The World Jewish Congress reported:
Iran denied… that Iranians facing international arrest warrants for their alleged roles in the 1994 bombing of a Buenos Aires Jewish center would be questioned by an Argentinian judge, as announced by Argentine’s foreign minister. “The matter of questioning of some of the Iranian officials is a sheer lie. It seems that those who are concerned by the actual agreement are spreading such reports,” Iranian Foreign Ministry spokesman Ramin Mehmanparast said at his weekly press conference.
Mehmanparast’s remarks came after Argentine Foreign Minister Hector Timerman said that seven Iranians with international arrest warrants against them will be questioned by an Argentine judge in Tehran concerning the bombing. Timerman had stressed that he had “made sure [Iranian Defense Minister Ahmad Vahidi] will have to be present when the judge questioned them and he will be.”
Argentina’s president Cristina Fernández de Kirchner then posted a bizarre series of tweets suggesting that Iran’s signature on an agreement with Argentina had rendered Iranian involvement in a future attack impossible, and that a future attack could only be carried out by entities which opposed the agreement.
Having thus been reduced to an utter farce, the “truth commission” (if it ever actually met) was no longer a matter to which I paid much attention.
Now it appears that the Argentine prosecutor investigating the AMIA bombing has had enough.

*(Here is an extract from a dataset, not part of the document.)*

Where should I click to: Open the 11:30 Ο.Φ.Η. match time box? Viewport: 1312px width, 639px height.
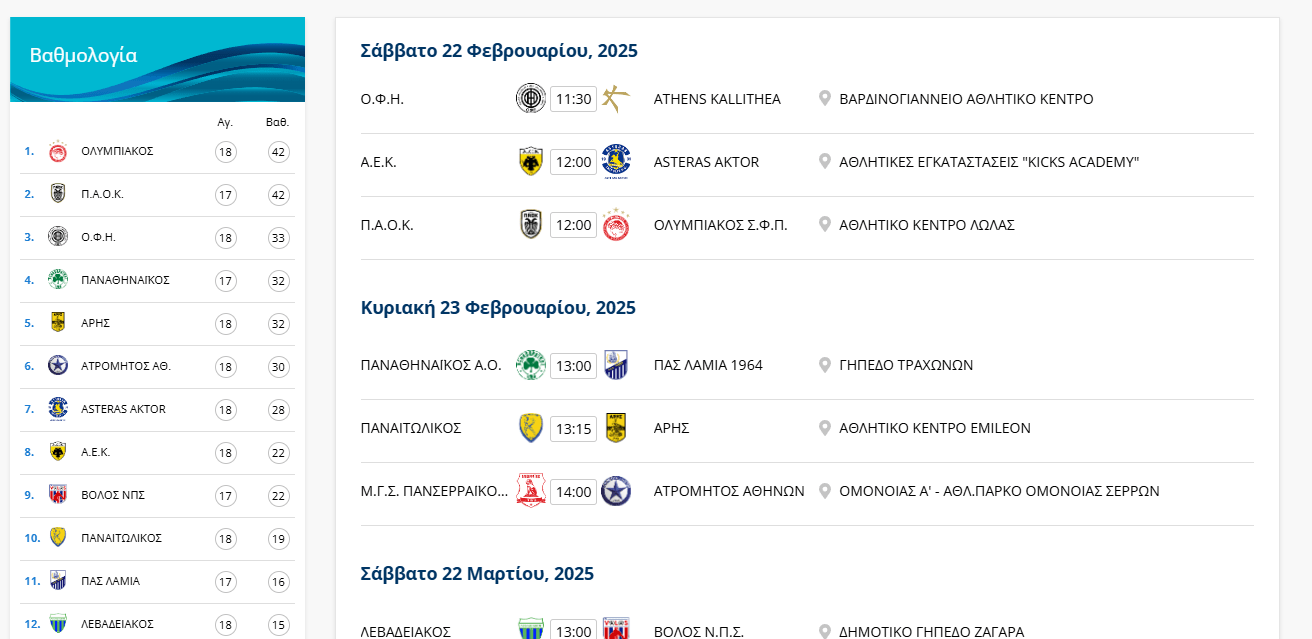[x=573, y=99]
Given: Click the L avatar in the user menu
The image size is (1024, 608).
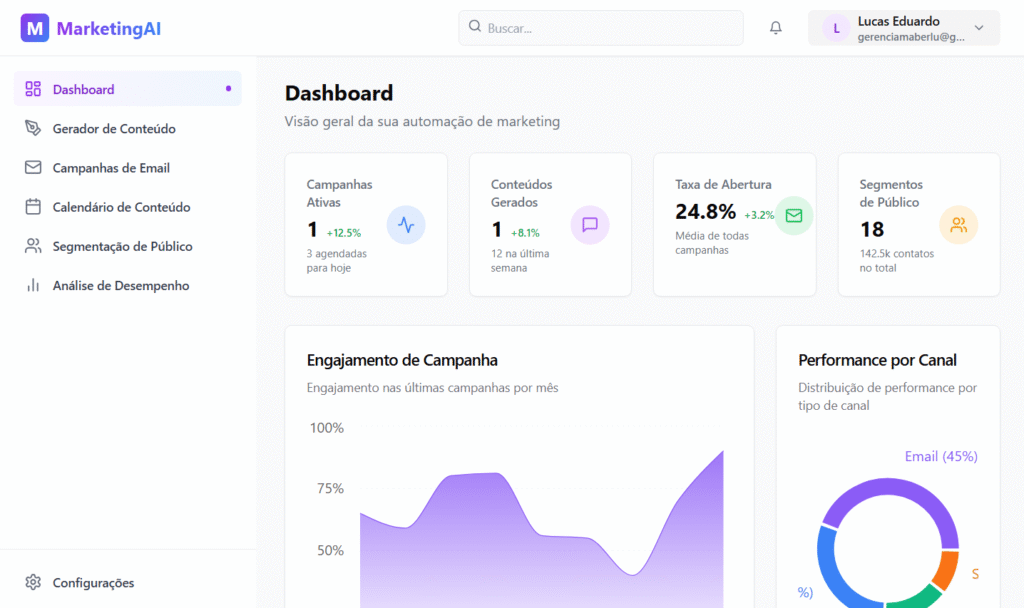Looking at the screenshot, I should (836, 28).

Alberto Nisman filed a 300-page complaint naming President Cristina Fernández de Kirchner, Foreign Minister Héctor Timerman and others of seeking to “erase” Iran’s role in the bombing at the AMIA community center offices in which 85 people were killed. He said he wants to question the president and other officials who he claims are involved in the cover-up.

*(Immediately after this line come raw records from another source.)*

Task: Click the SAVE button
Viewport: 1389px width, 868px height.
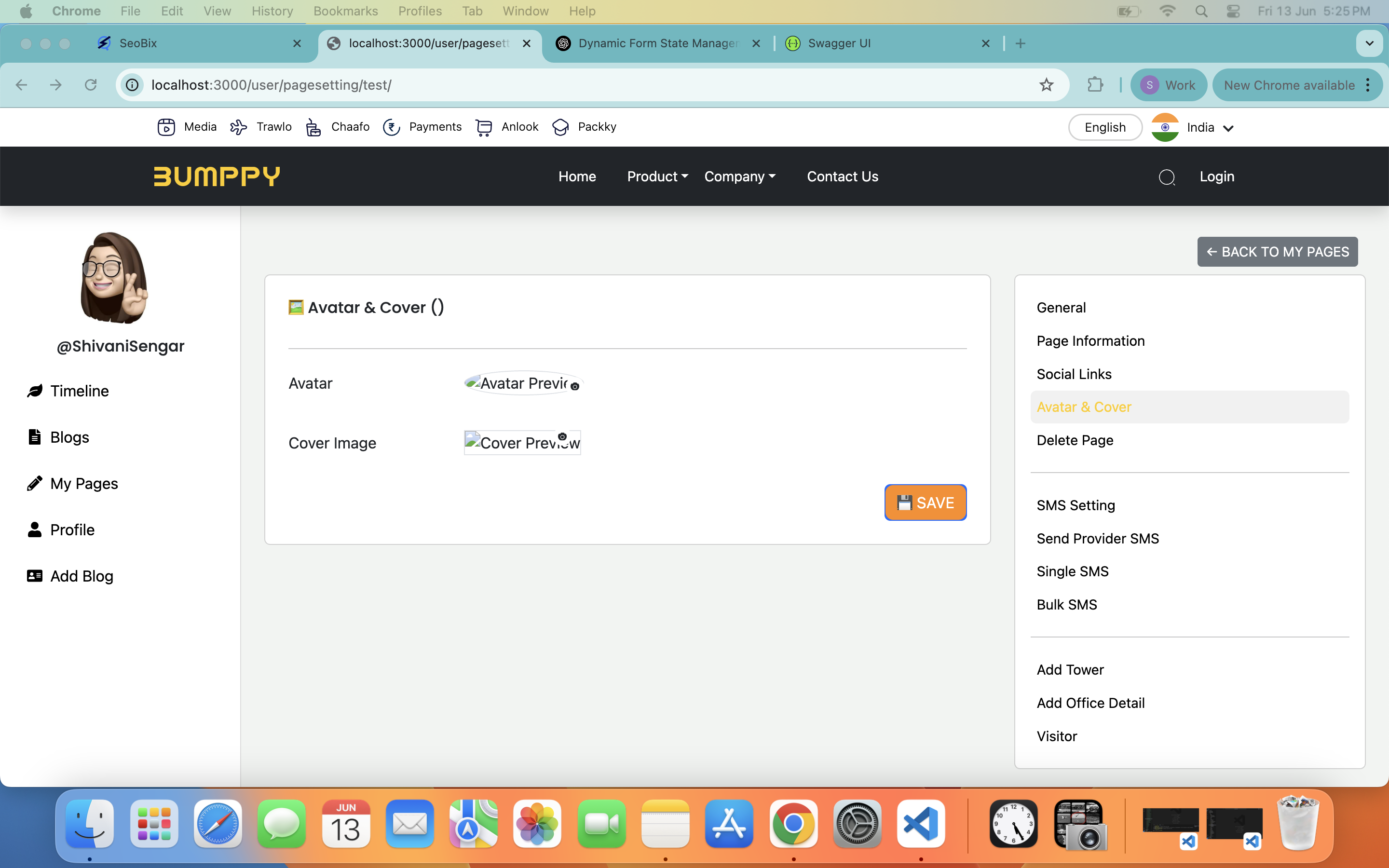Action: pos(925,502)
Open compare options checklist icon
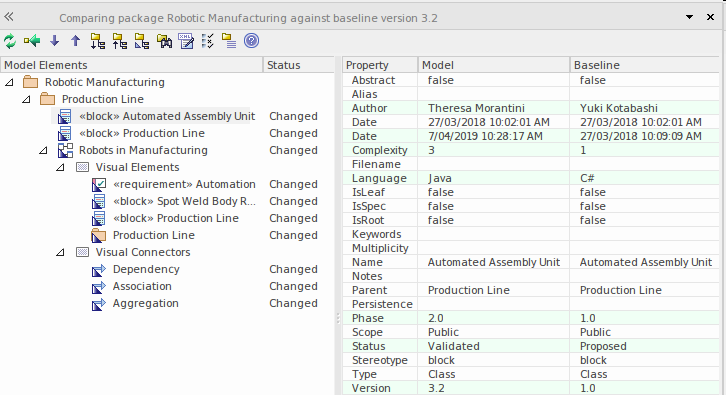Viewport: 726px width, 395px height. pos(208,41)
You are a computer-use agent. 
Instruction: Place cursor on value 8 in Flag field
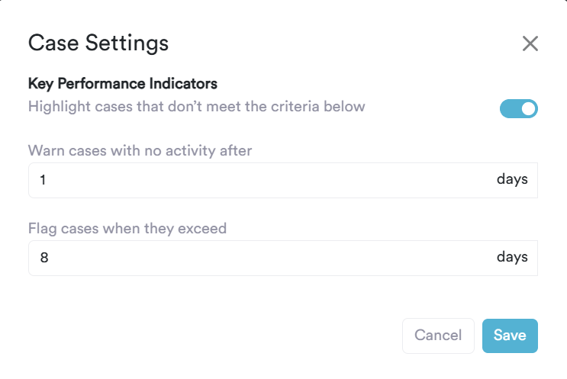pyautogui.click(x=44, y=258)
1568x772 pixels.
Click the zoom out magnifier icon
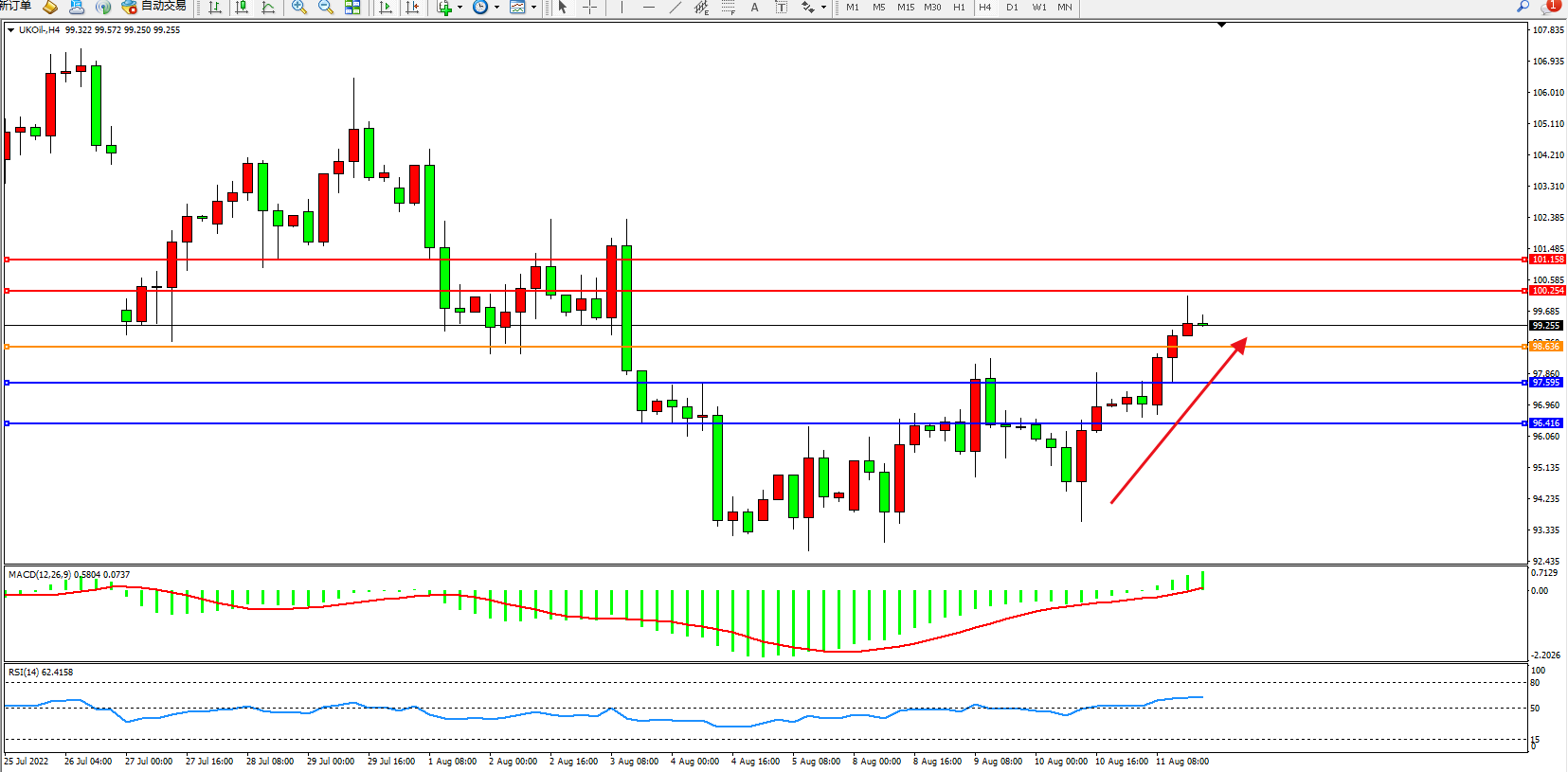pyautogui.click(x=326, y=8)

Nisman claims that the president decided to “not incriminate” former senior Iranian officials for their roles in planning the bombing, and instead has sought a rapprochement with Tehran, “establishing trade relations to mitigate Argentina’s severe energy crisis,” the Buenos Aires Herald reported.

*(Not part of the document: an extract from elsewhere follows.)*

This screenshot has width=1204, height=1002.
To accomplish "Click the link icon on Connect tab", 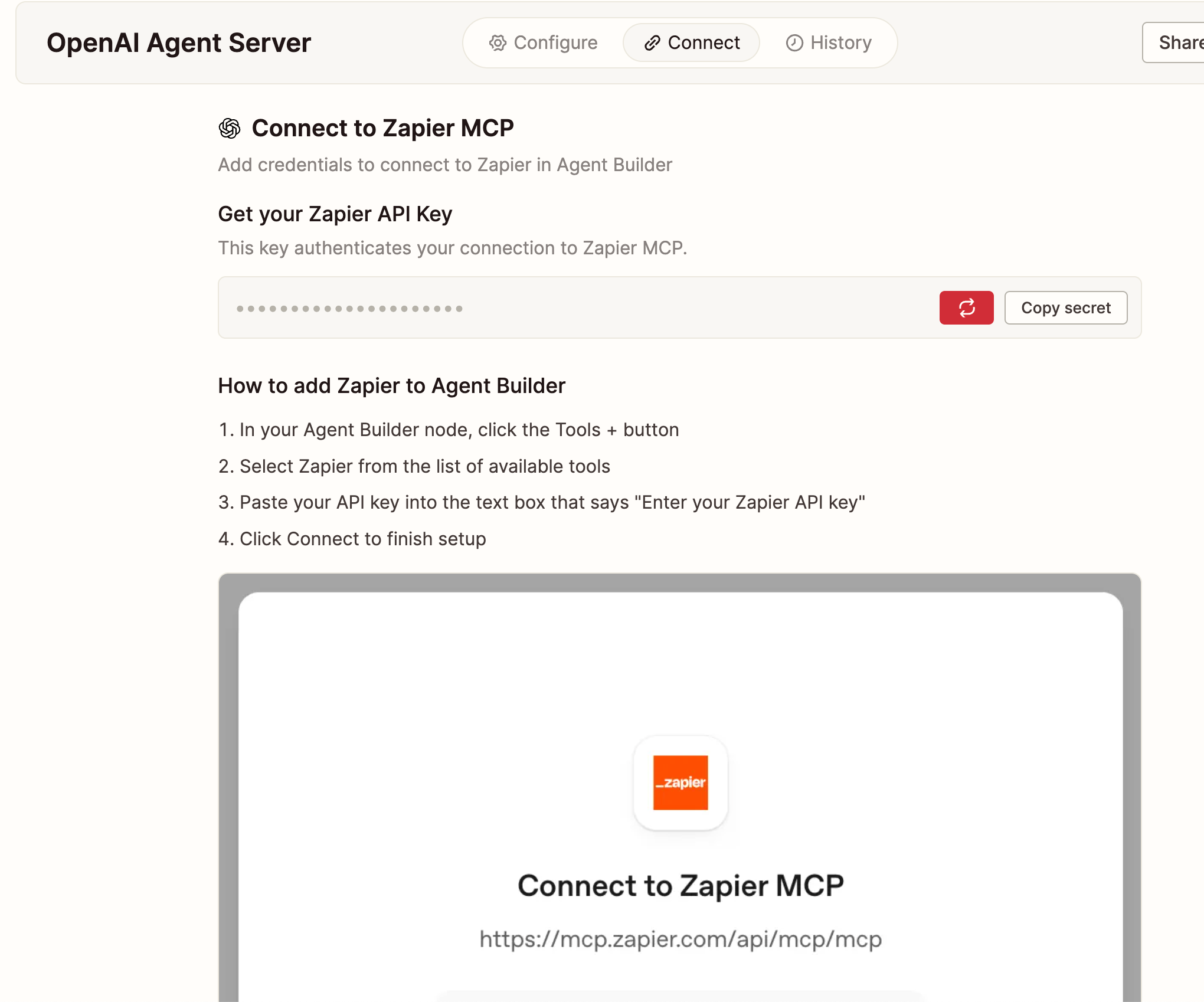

When her agreement with Iran was challenged in the Argentinean courts, “and here is the criminal (aspect), the president ordered to divert the investigation, abandoning years of a legitimate demand of justice, and sought to free the Iranians imputed (in the case) from all suspicions, contradicting their proven ties with the attack. She decided to fabricate ‘the innocence of Iran’,” the newspaper quoted Nisman as alleging.
Well done, Mr. Nisman.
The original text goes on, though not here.